Transgenic mice were produced from two 13 kb constructs containing the fetal (γ) globin genes. Each construct consisted of a G_γ globin gene linked to one of two alternative A_γ genes. The first construct contained a normal G_γ gene plus and A_γ gene with the −198T→C hereditary persistence of fetal haemoglobin (HPFH) mutation. In the second, a normal G_γ gene was linked to a A_γ gene with a−222 to −225 four base pair deletion in the promoter. This latter mutation has been associated with low A_γ expression in humans. Both A_γ genes in these constructs also contained the 3′ flanking enhancer. The two different constructs showed expression throughout gestation from day 11 yolk sac, through the fetal period and for a variable time during the first three postnatal weeks. Thereafter, no expression of any of the γ-globin genes was seen in adult erythroid tissues. Transcription from the normal G_γ and HPFH A_γ genes in the first construct paralleled each other in developmental timing, with a proportionate excess of A_γ more evident in later gestation. G_γ and A_γ mRNA transcripts from the normal G_γ+4 bp deletional A_γ construct were unable to be distinguished because of a 3′ G_γ-like conversion in the deletional A_γ gene.
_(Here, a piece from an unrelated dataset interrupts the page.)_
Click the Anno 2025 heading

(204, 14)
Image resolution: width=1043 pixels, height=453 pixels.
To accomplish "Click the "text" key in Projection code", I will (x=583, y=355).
Combined γ-globin expression from the two genes in this second construct was detectable until just after birth, as seen with the individual genes in the first construct. Previous work has shown that when individual G_γ and A_γ transgenes are introduced into mice unlinked, without the locus control region (LCR), embryonic expression only is seen. In the present study, γ-globin expression was evident from both constructs throughout the fetal period of erythropoiesis. This suggests that the additional DNA sequences flanking the γ-globin genes included in these larger constructs are capable of supporting fetal recruitment of the γ-globin genes, independently of the LCR.